Entries supplied:
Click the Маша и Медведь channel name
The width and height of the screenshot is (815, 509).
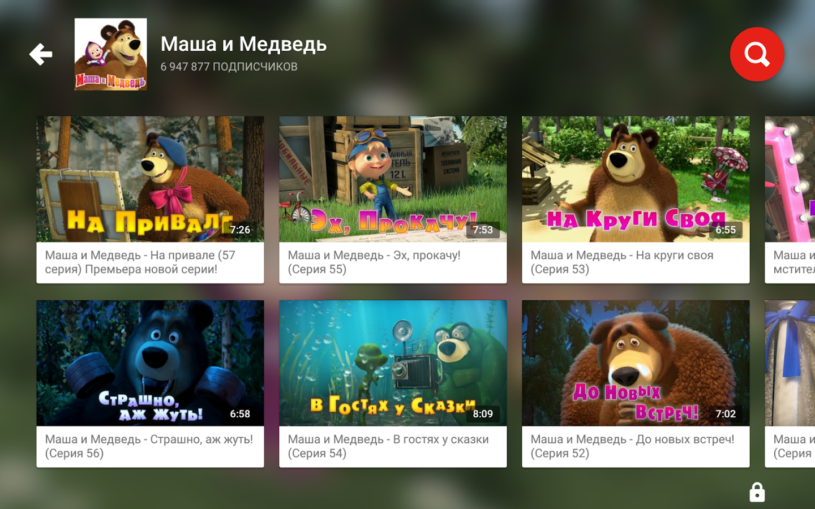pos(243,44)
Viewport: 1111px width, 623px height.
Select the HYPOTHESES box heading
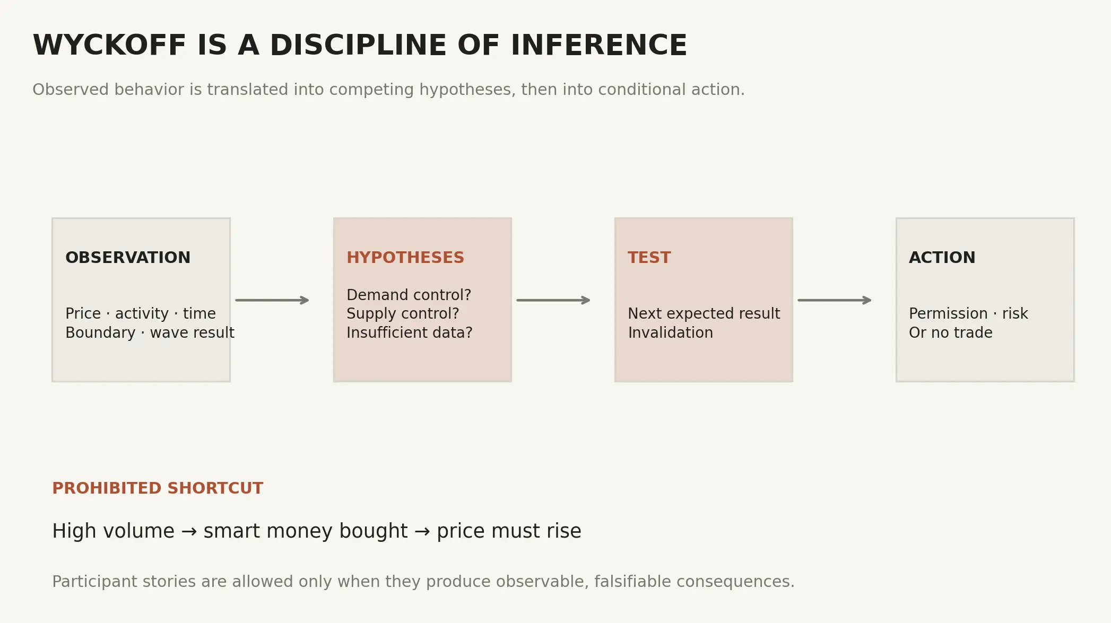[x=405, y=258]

* * *

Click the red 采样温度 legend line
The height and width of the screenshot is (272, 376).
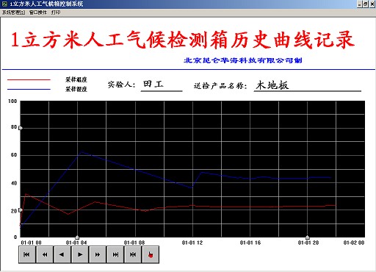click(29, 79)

Stated goal: How many lines in the listing above contain the string "screenshot" with matching case? Reply with the number only.

Exercise result: 2